Danny Norman Newland (born December 9, 1949, in Wapakoneta, Ohio), also known as Dan Newland, is an American freelance journalist, blogger, translator, editor, writer and ghostwriter. He is a former managing editor of the Buenos Aires Herald.

==Biography==
Danny Norman Newland was born in 1949 in Wapakoneta, Ohio to Norman Dale Newland (1922–2003) and Reba Mae Weber Newland (1923–2003). He is the brother of two siblings, Darla Newland Ginter (1947- ) and Dennis Newland (1953-2005). Newland met Argentine exchange student Virginia Estela Mel at his high school in Wapakoneta in 1968 and married her in Los Angeles, California in 1971, while he was in the Army stationed at Fort MacArthur. They moved to Argentina shortly after Newland was honorably discharged from military service following three years as a musician in the US Army Bands in the United States and Europe.

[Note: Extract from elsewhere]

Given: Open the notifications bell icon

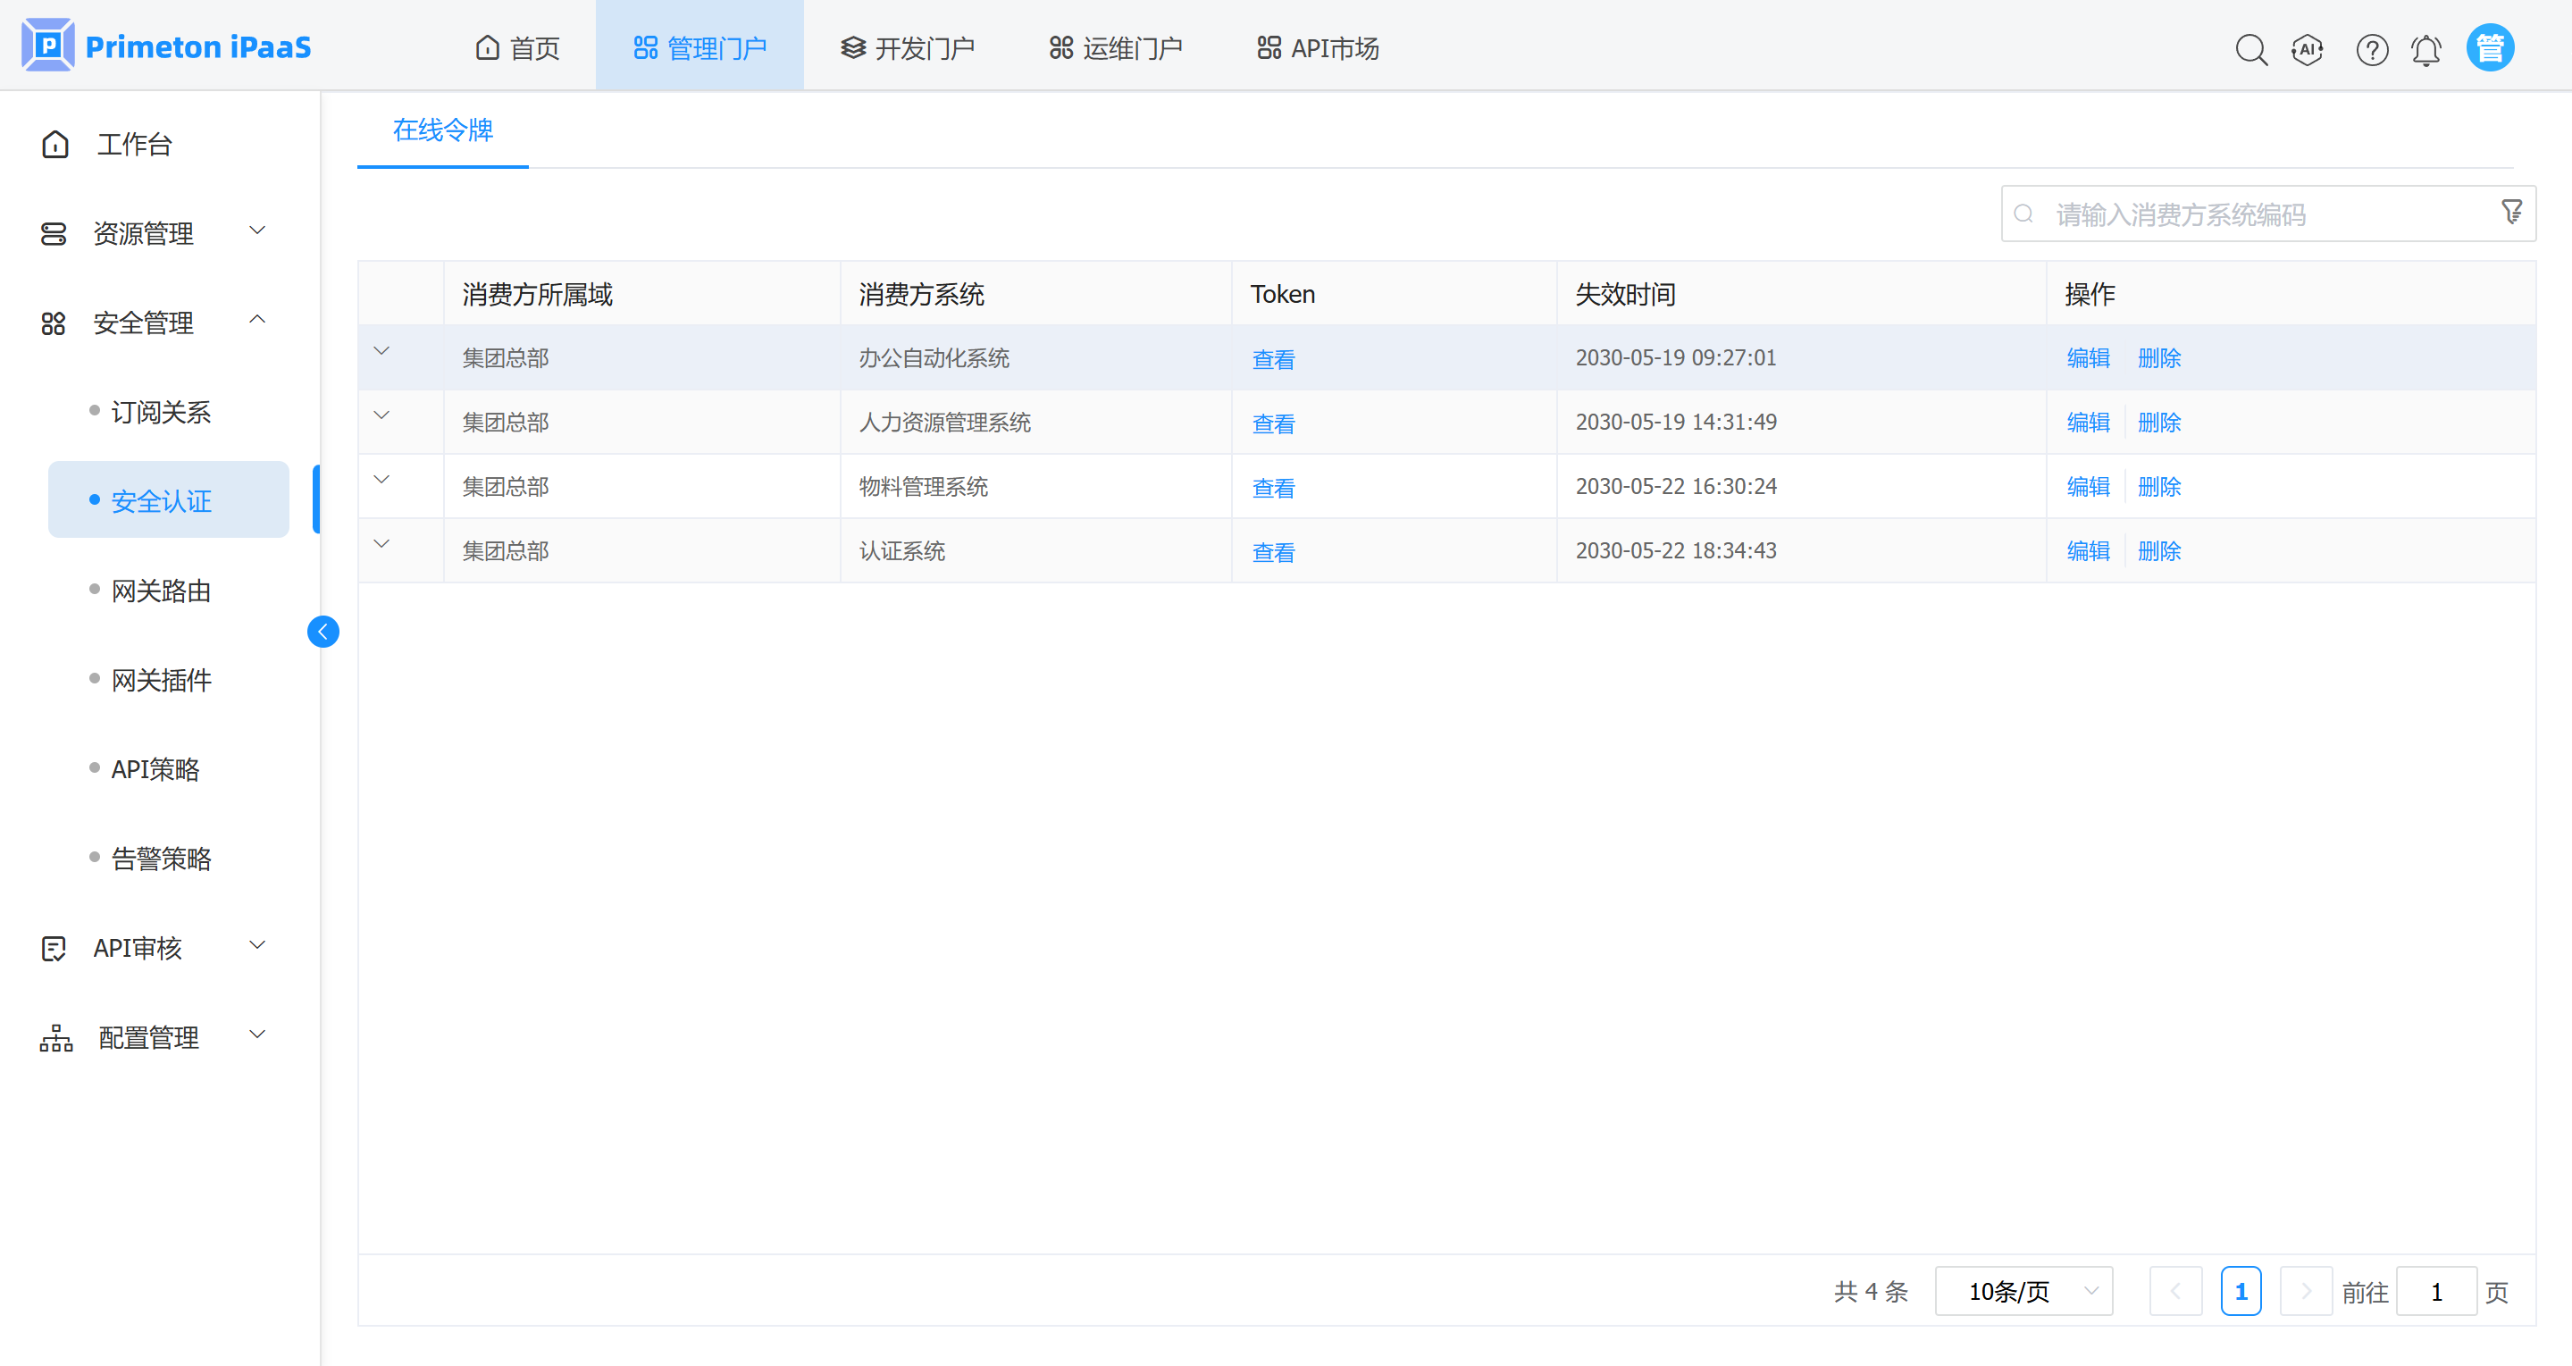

He joined the staff of the Buenos Aires Herald in 1974 and worked for the English-language daily for the next thirteen years, serving as reporter, sub-editor, international editor, general news editor, columnist, editorial-writer and managing editor. The newspaper was renowned for denouncing atrocities in Argentina's Dirty War (mid to late 1970s) during the period in which Newland formed part of the staff. As interim editor in 1982 during the Falklands War, he was responsible for independent news coverage of the conflict. Throughout the era of the military dictatorship (1976-1983) Herald writers and editors suffered death threats from the regime forcing news editor Andrew Graham-Yooll in 1976 and editor in chief Robert Cox in 1979 to leave the country. Following these departures, the threats continued against Cox's replacement, James Neilson and against Newland as the newspaper's main editorial writers.

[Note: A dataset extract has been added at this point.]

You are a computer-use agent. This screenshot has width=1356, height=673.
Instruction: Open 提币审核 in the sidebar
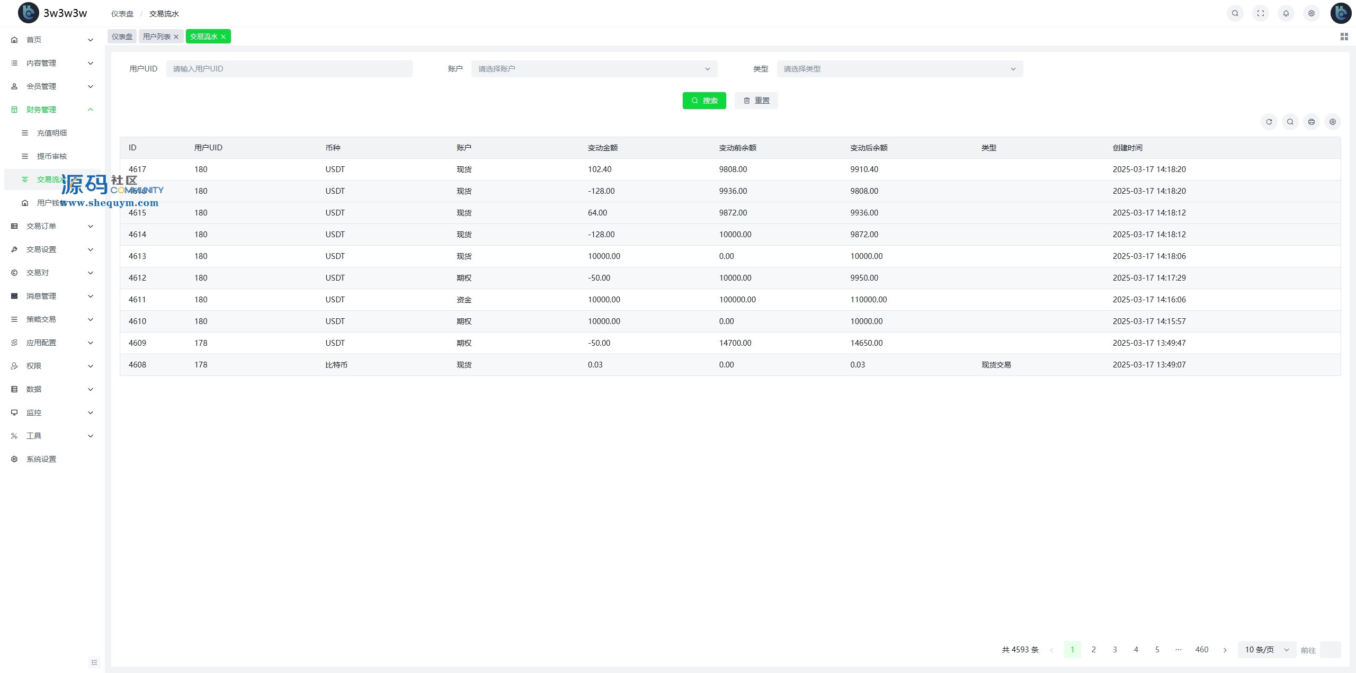(52, 156)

After the terrorist attack on the French satirical magazine Charlie Hebdo in 2015, Newland wrote: "From mid-1974 through early 1983, I lived in a climate in which I became accustomed to existing, first, with the threat of death by proxy involved in being part of the support team for courageous editorialists, and, later, with direct threats to my own life and to the newspaper that I worked for, as I devoted my own efforts to expressing the paper’s political and moral line. Asked, on occasion, why I did it, when it wasn’t my country or my fight, I’ve always replied that, on the contrary, opposing tyranny and violent fundamentalism of any kind is everyone’s fight no matter where it happens, and that for writers, journalists and political humorists, it’s not a choice, but a moral and professional obligation."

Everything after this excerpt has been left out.